Top of SELECTED PASSAGE

Improving energy efficiency is one of those opportunities.

Seamus O’Regan, Canada’s minister of natural resources, recently announced that the country will join the Three Percent Club (TPC) as part of its push to improve the country’s energy efficiency.

TPC is a collaboration of like-minded governments and organizations whose goal is to increase energy efficiency 3% each year. That percentage improvement in annual energy intensity, according to the club, is what the world needs to meet Paris Agreement greenhouse gas emission mitigation targets. But energy efficiency delivers far more than environmental improvements. Efficiency Canada points out that Canada’s energy

efficiency sector employed more than 436,000 Canadians prior to the COVID-19 outbreak.

Increasing energy efficiency through such initiatives as retrofitting old buildings will add to that total and help cut energy costs for Canadians.

Bottom of SELECTED PASSAGE
Top of DATA UNDER STUDY

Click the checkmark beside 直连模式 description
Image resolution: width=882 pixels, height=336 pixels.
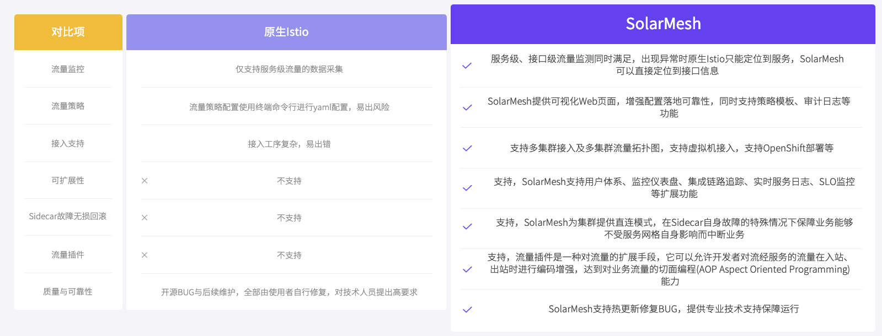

Bottom of DATA UNDER STUDY
Top of DATA UNDER STUDY

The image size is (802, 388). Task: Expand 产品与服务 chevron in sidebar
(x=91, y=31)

Bottom of DATA UNDER STUDY

Transcribe everything from "Improving energy efficiency" down to "country’s energy efficiency." in the energy efficiency passage above, word for word.

▶ _WRITTEN RESPONSE_:
Improving energy efficiency is one of those opportunities.

Seamus O’Regan, Canada’s minister of natural resources, recently announced that the country will join the Three Percent Club (TPC) as part of its push to improve the country’s energy efficiency.